## [Exercise objective]
Find each line in the listing below that contains the string "arrow", and copy those lines out.

— begin Records for this task —

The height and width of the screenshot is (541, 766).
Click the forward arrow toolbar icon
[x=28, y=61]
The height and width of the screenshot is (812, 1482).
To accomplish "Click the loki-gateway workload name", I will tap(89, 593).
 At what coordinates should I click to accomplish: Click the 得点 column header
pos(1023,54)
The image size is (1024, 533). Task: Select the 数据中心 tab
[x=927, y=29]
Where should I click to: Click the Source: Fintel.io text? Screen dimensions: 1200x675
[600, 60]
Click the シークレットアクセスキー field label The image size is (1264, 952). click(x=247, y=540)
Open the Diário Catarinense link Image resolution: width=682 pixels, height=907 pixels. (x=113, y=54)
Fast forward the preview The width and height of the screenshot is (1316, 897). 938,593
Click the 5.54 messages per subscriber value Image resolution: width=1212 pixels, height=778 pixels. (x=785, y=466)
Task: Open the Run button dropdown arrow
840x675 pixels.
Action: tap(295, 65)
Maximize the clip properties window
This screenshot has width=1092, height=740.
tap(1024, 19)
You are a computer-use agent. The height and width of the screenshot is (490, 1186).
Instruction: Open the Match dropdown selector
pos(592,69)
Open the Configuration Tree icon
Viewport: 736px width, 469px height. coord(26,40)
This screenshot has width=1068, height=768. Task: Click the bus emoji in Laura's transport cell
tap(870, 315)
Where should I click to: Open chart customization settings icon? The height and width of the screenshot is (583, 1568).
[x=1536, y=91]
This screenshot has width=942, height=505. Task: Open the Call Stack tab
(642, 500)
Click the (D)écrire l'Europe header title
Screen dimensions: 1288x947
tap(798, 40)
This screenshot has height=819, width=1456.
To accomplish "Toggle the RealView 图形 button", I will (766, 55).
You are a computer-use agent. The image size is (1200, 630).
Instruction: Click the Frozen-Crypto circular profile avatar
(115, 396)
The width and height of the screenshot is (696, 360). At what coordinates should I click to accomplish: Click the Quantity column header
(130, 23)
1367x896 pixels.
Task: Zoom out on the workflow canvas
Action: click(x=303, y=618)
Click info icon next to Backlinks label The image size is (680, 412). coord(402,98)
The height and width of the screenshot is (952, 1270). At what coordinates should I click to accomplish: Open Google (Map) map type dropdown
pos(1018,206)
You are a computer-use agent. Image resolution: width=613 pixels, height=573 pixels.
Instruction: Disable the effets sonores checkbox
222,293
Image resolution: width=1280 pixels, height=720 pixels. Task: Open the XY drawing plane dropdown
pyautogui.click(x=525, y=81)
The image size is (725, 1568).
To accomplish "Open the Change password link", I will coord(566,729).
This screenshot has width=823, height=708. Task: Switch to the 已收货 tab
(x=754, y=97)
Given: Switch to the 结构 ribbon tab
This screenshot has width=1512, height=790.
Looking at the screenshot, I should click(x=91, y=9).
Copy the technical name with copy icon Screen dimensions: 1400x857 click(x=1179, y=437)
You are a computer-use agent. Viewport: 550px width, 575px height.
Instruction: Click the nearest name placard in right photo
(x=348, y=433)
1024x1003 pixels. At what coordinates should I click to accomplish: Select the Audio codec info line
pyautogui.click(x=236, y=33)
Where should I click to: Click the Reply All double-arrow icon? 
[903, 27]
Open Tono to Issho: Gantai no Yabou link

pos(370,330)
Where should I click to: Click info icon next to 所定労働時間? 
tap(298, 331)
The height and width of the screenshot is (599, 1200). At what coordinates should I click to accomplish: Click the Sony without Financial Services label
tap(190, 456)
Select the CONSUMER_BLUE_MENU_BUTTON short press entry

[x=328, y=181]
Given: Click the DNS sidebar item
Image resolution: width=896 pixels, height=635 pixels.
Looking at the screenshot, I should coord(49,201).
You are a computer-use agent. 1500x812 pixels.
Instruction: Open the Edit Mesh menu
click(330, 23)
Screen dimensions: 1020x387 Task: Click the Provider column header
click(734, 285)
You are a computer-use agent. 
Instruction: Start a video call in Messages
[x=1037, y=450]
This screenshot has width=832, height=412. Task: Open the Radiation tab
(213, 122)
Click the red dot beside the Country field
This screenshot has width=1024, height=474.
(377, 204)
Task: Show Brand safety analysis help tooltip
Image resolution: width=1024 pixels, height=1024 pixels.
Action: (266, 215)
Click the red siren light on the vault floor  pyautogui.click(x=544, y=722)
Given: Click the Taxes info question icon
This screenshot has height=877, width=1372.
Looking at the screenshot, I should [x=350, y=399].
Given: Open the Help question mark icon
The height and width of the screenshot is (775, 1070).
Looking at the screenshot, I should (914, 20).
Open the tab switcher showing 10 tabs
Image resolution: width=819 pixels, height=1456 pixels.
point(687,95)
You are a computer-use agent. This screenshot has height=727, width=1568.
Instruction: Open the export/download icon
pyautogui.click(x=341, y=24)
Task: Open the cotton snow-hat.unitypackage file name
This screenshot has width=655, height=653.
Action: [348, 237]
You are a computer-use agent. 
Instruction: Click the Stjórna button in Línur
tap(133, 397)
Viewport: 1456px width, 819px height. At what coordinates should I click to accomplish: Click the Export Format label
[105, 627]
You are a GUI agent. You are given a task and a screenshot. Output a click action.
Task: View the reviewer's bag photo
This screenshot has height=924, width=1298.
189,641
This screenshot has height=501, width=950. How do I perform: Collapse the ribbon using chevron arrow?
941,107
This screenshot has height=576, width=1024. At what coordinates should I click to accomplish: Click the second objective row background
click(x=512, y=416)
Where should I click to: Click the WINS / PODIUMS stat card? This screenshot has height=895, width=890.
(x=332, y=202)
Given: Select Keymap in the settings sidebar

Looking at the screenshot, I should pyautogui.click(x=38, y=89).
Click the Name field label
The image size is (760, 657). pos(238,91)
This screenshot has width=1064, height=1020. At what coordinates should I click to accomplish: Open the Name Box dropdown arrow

— end Records for this task —

## [Task output]
Click the forward arrow toolbar icon
Task: Open the Run button dropdown arrow
Where should I click to: Click the Reply All double-arrow icon? 
This screenshot has height=501, width=950. How do I perform: Collapse the ribbon using chevron arrow?
This screenshot has width=1064, height=1020. At what coordinates should I click to accomplish: Open the Name Box dropdown arrow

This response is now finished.